[Start of Dataset rows]
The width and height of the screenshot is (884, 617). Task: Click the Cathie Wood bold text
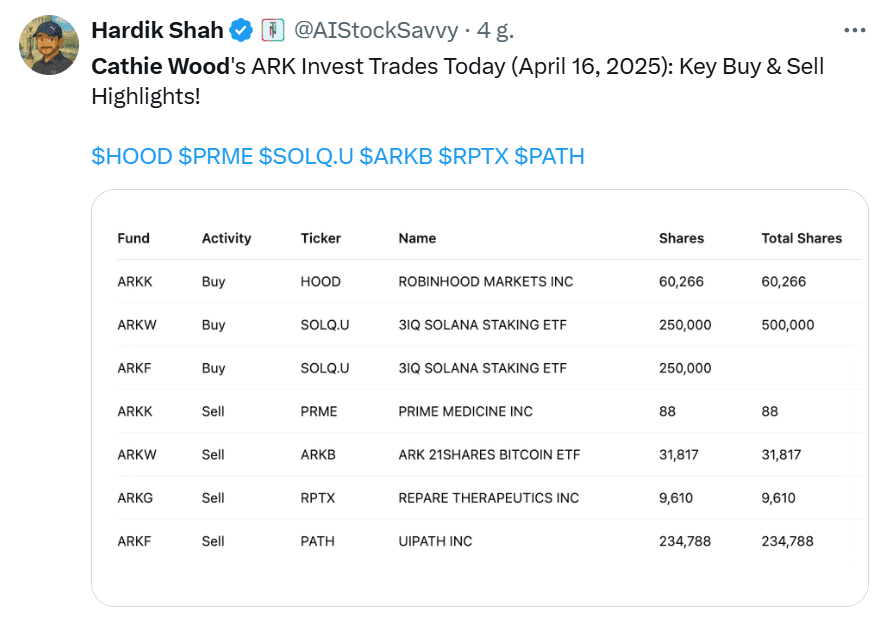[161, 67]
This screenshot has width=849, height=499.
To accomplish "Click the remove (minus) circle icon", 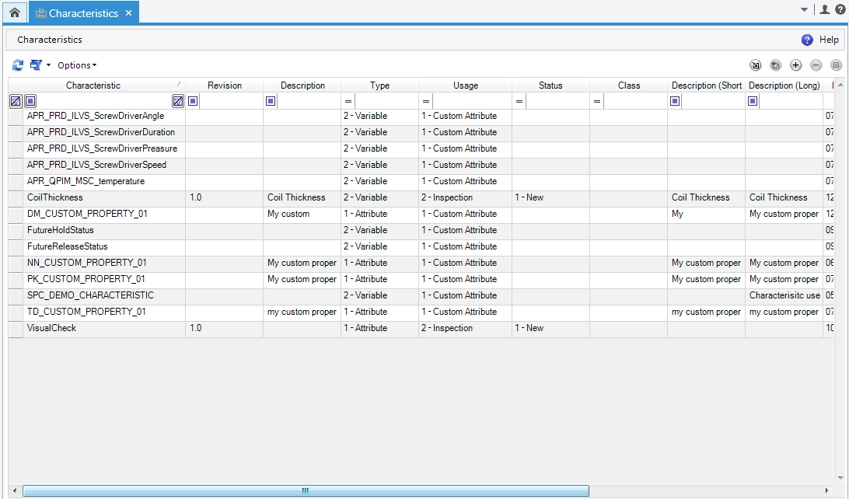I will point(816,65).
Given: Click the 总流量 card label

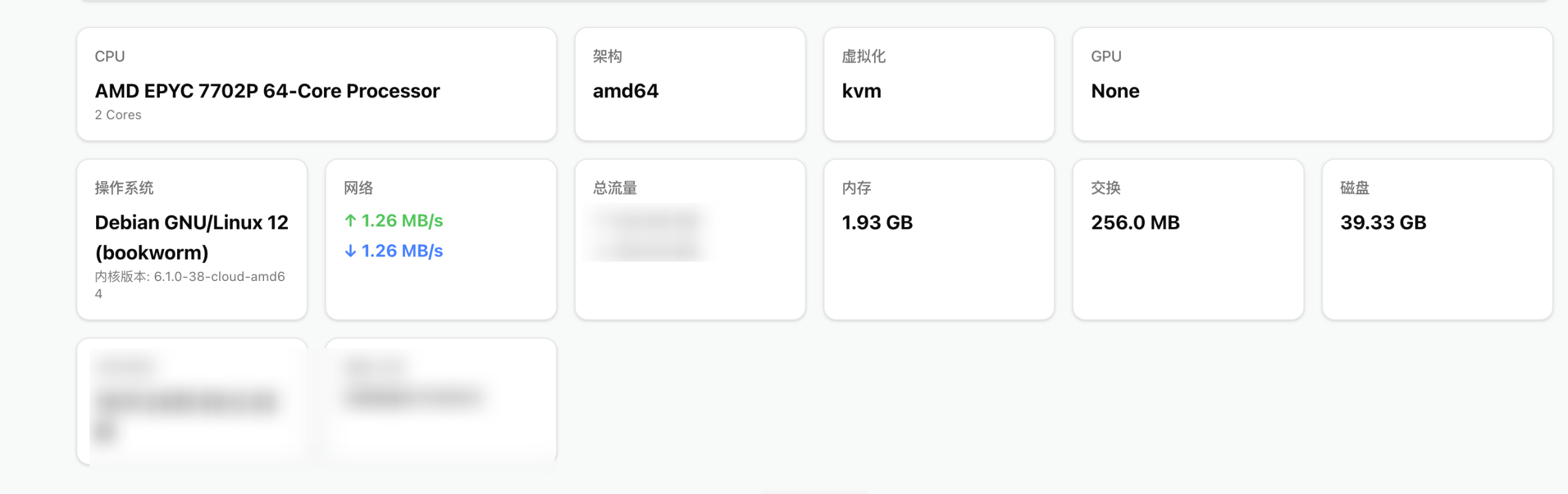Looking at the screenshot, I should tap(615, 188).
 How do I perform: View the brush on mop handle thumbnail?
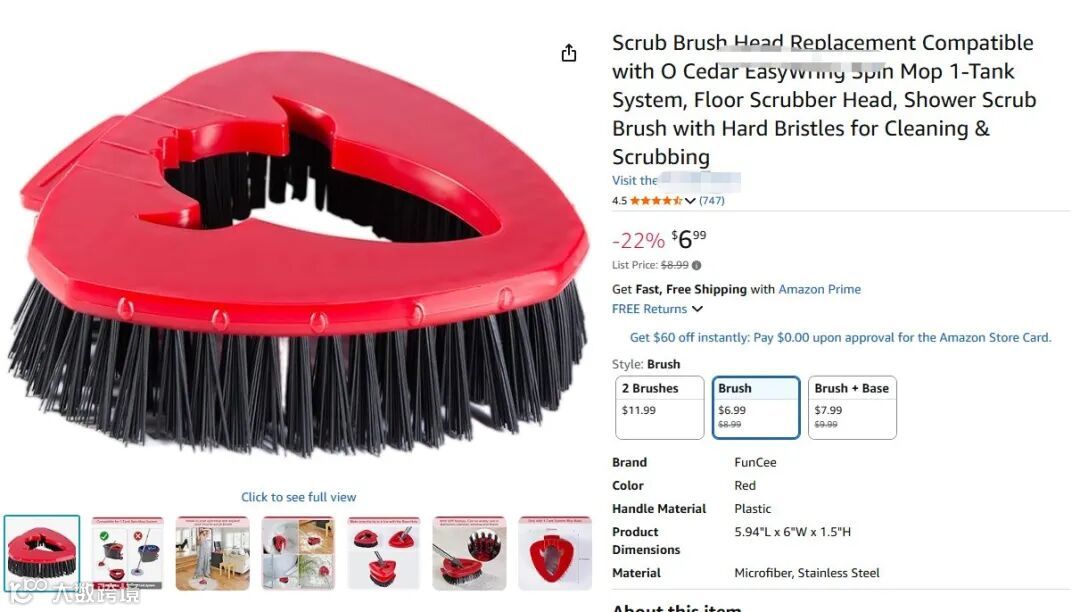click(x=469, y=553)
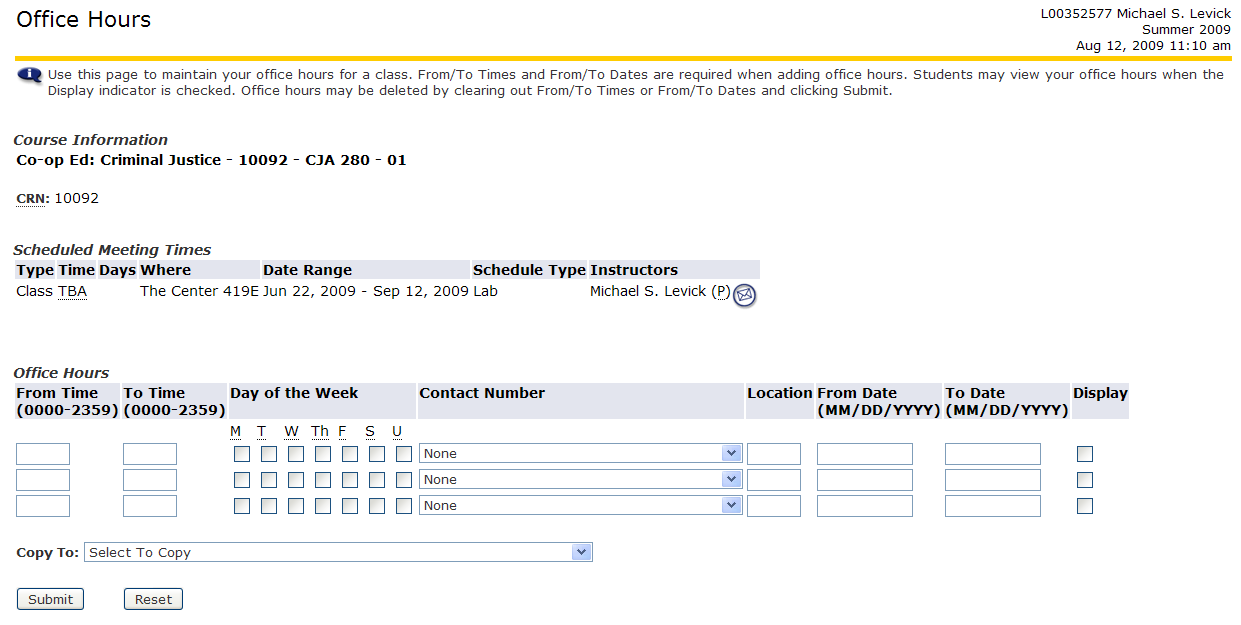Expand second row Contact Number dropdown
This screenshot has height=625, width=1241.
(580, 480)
[End of Dataset rows]
■ Exercise goal: Print the rows above, starting at the line that contains "Given: Click the 总流量 card label" and continuing through the last row, inclusive. Reproduce each line unchanged and leave the pictures out.

■ Finished answer:
Given: Click the 总流量 card label

Looking at the screenshot, I should tap(615, 188).
 How do I perform: View the brush on mop handle thumbnail?
click(x=469, y=553)
Expand second row Contact Number dropdown
This screenshot has height=625, width=1241.
(580, 480)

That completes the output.